Bisnis.com, JAKARTA - Ekspor Biodiesel ke Uni Eropa tahun ini diproyeksikan tidak sebaik tahun lalu yang menyentuh 1,5 juta kiloliter. Akibat utamanya adalah ketetapan Renewable Energy Directive II (RED II).
Wakil Ketua Umum Gabungan Pengusaha Kelapa Sawit Indonesia (Gapki) bidang Perdagangan dan Keberlanjutan, Togar Sitanggang mengatakan kemungkinan ekspor biodiesel akan seret dibandingkan dengan tahun lalu.
"2017 kan ekspor sedikit. 2018 ada ekspor karena keputusan anti dumping kemarin dicopot. Tahuj ini tergantung, ini kan tuduhan anti subsidi sedang dalam proses, kalau itu ada lagi, akan terhambat lagi. Akan stop lagi ekspor," katanya, Selasa (26/2).
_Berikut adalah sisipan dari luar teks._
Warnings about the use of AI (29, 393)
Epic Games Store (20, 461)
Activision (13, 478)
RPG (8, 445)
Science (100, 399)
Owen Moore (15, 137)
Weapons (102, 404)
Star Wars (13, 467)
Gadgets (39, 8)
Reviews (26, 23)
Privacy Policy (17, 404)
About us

Togar mengatakan kendati ekspor turun tapi tidak akan sampai nol. Menurutnya, yang pasti akan jauh lebih sedikit bahkan bisa sama dengan jumlah ekspor 2017. Sebagai catatan, ekspor biodiesel dari 164.000 kiloliter pada 2017 meningkat 851% menjadi sekitar 1,56 juta kiloliter pada 2018.
Oleh sebab itu, dia berharap pemerintah dan pelaku usaha kompak dalam menghadapi hambatan dagang tersebut. Adapun Indonesia diberikan waktu sampai 8 Maret untuk melakukan delegated act sebagai respon atas RED II.
"Kami diberikan kesempatan sampai dengan 8 maret untuk menjawab. 8 maret itu dimanfaatkan oleh berbagai pihak dari sektor swasta mungkin akan dikoordinir oleh Gapki. Dan pemerintah sendiri dari Kemlu. Tapi dari dua jawaban ini harus ada sinergi untuk membuat nada jawaban yang sama," tegasnya.
Kendati peluang untuk perubahan keputusan RED II itu kecil, Togar mengatakan tidak ada salahnya untuk menjawab dibandingkan dengan diam saja. Setidaknya ada jawaban untuk menyanggah tuduhan yang terpapar dalam draft sepihak tersebut.
Kalau pun tidak ada perubahan dari Uni Eropa, Togar menyebutkan bahwa pelaku usaha dan Indonesia akan melangkah maju ke WTO. "Chances-nya untuk [mengalahkan] RED II kita akan lihat dulu hasilnya. Baru nanti kan kita dari situ berproses. Siapa tau sanggahan kita masuk akal, mereka bisa terima dan meringankan," katanya.
Togar mengatakan akan menempuh berbagai upaya dan kajian akademis untuk menantang tuduhan RED yang mengkategorikan kelapa sawit sebagai tanaman beresiko tinggi.